By Kevin Aldridge
The Cincinnati Enquirer
The Progressive National Baptist Convention, which pulled its 10,000-member annual meeting out of Cincinnati a year ago because of the boycott, might be meeting here after all.
Officials at the Greater Cincinnati Convention and Visitors Bureau said this week that they expect the Baptist group would return in August 2006 as the first large meeting for the expanded Albert B. Sabin Cincinnati Convention Center.
Julie Harrison Calvert, a spokeswoman for the bureau, said no contracts have been signed but the bureau is holding time and space for the convention. Organizers from both sides, she said, have begun preliminary talks.
"They have asked us to hold a date for them in a tentative nature," Calvert said. "We are hopeful that they will bring their convention here in 2006."
The Baptist group's return to Cincinnati would be a significant statement because the cancellation of its 2002 meeting was seen as a major victory for the 22-month-old boycott. To date, the group has been one of the staunchest national supporters of the movement.
Victoria Nash, who works in the office of the general secretary of the Progressive Baptists, said that the group "will be returning to Cincinnati because it is the birthplace of the organization." Nash would not say exactly when the religious group planned on returning and referred further comments to the general secretary, the Rev. Dr. Tyrone S. Pitts.Pitts could not be reached for comment Friday.

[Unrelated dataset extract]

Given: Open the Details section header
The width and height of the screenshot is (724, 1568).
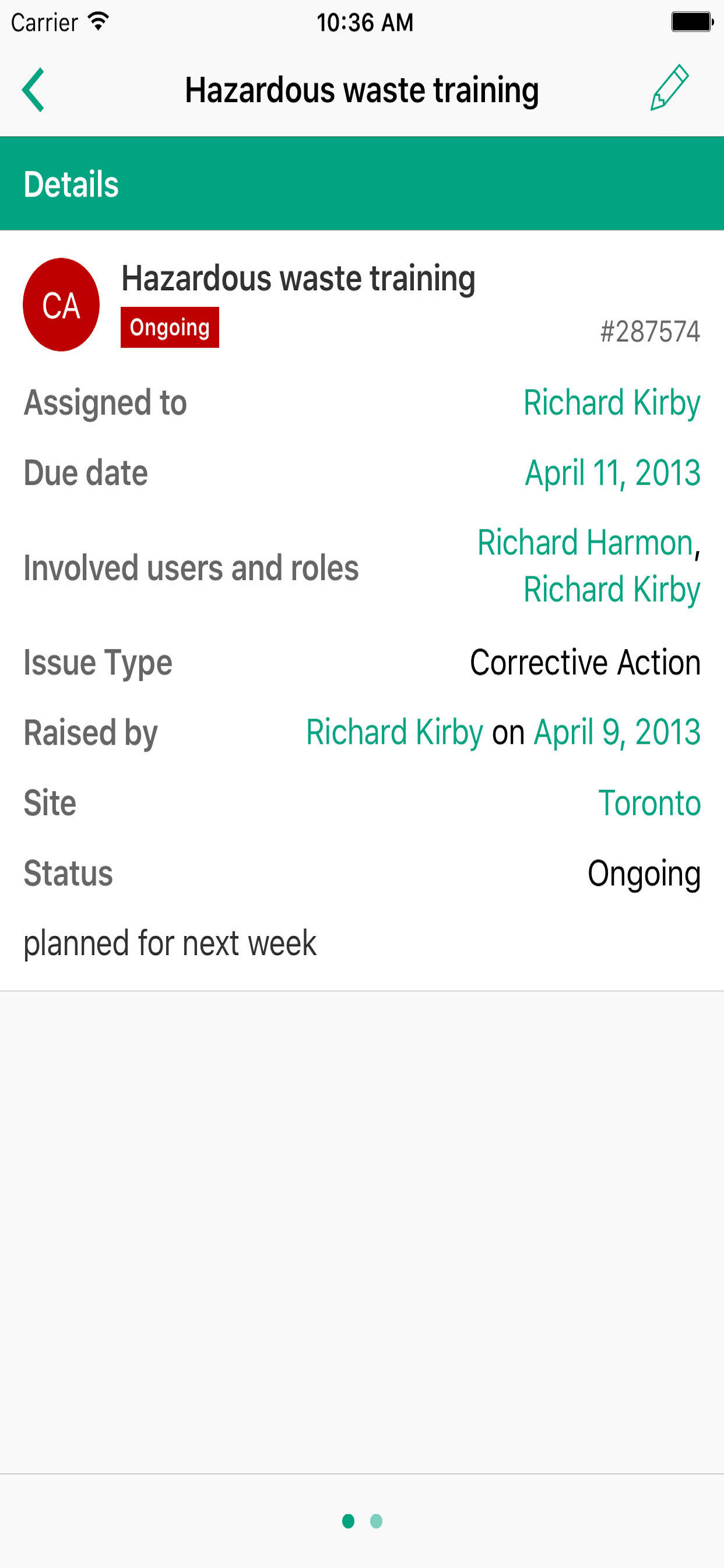Looking at the screenshot, I should 362,183.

The Millennium Hotel and Hilton Netherland Plaza have also reportedly worked out a deal with the Progressive Baptists to be the convention's host hotels. Several downtown hotels had threatened lawsuits against the Baptist group for canceling thousands of reservations last summer. General managers for both hotels declined to comment Friday.
Initially, the Progressive Baptists said last summer that they would come to Cincinnati despite the call for a boycott, if certain conditions were met. But after city officials refused to negotiate with black leaders of the boycott - one of the conditions - the Progressive Baptists pulled out, saying the racial climate in Cincinnati was becoming worse.
The loss of the convention was estimated to cost the city $8 million to $15 million.
The Progressive National Baptist Convention, which represents about 2.5 million church members worldwide, was founded here in 1961 by the late Rev. L. Venchael Booth, the father of former Cincinnati Councilman Paul Booth.
Calvert said there is a climate of "anxious excitement" at the bureau over the prospect of the group returning.
The convention and visitors bureau was prepared to offer the convention more than $50,000 in incentives to come to town last year. Calvert said a similar package, which is standard in the industry, would likely be presented again.